=== Text extract ===
--- Start ---

Federal Conservation Agencies & Climate Change
Department of Interior
DOI Secretarial Order No. 3289 (2009) provides a framework to coordinate efforts among Interior bureaus and to integrate and leverage science and management expertise with partners. Landscape Conservation Cooperatives and DOI Climate Science Centers form the cornerstones of this integrated approach to climate-change science and adaptation. Each has a distinct science and resource-management role but also shares complementary capacities and capabilities. The Department committed to bringing new resources to the table to meet climate change challenges:
• Climate Change Impact Science: Regional Climate Science Centers and Landscape Conservation Cooperatives will conduct and communicate research and monitoring, improving our understanding and forecasting of climate change impacts and vulnerabilities. They will support strategic decisions in response to those vulnerabilities, with CSCs providing centers for basic climate change science associated with broad regions of the country and LCCs focusing more on applied science at the landscape level.

--- End ---

=== Given material ===
--- Start ---

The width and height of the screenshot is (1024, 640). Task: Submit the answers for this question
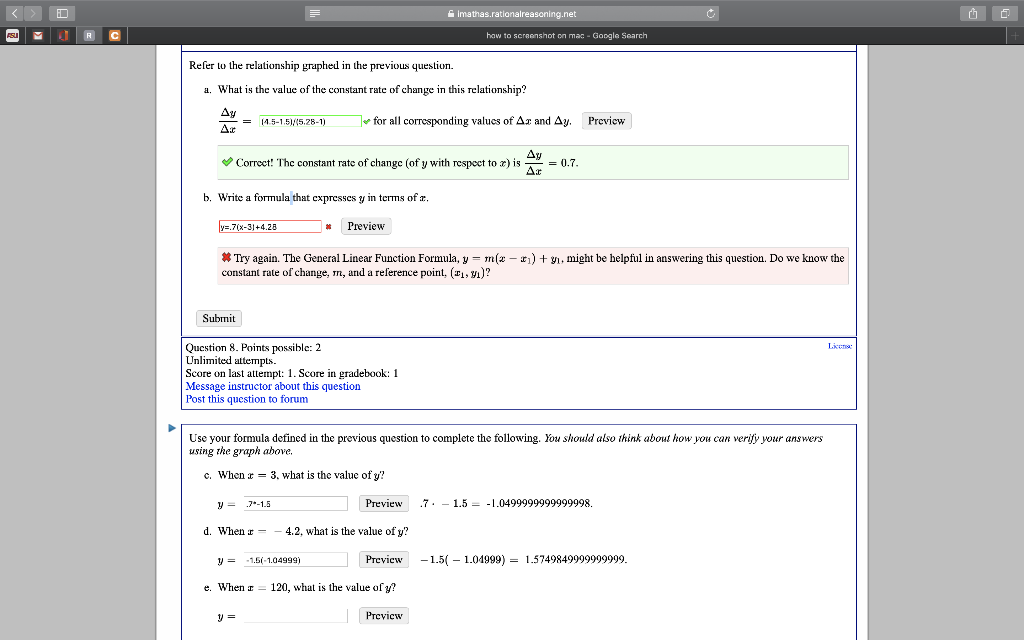tap(218, 318)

--- End ---

=== Task objective ===
Continue the text above on federal conservation agencies and climate change, starting right after its last sentence.

=== Expected answer ===
• Data Integration and Dissemination: This effort will support the integration of our nation’s scientific database, improving availability and dissemination of climate change impact and vulnerability information, and access and decision-support to scientists, resource managers, decision makers, and the general public through www.data.gov and other appropriate mechanisms.
• Enabling Science-Based Adaptation Strategies: By providing integrated scientific and technical capacities to support cultural and natural resource managers, they will be able to design and implement strategic and adaptive responses to changing climate.
The U.S. Fish and Wildlife Service’s Strategic Plan and for Climate Change (2009) and 5-Year Action Plan (2009) first presented the concept of Landscape Conservation Cooperatives. The FWS and DOI established the network of LCCs to guide the Department’s responses to climate change and the attenuating impacts of other large-scale stressors that interact with climate drivers. Conservation paradigms are shifting nationally as a result of climate change influences and there is an urgent need to form partnerships that have large geographic visions for activities to be planned and sustained over longer time periods. The Fish and Wildlife Service has adopted three key strategies to address climate change: Adaptation, Mitigation, and Engagement.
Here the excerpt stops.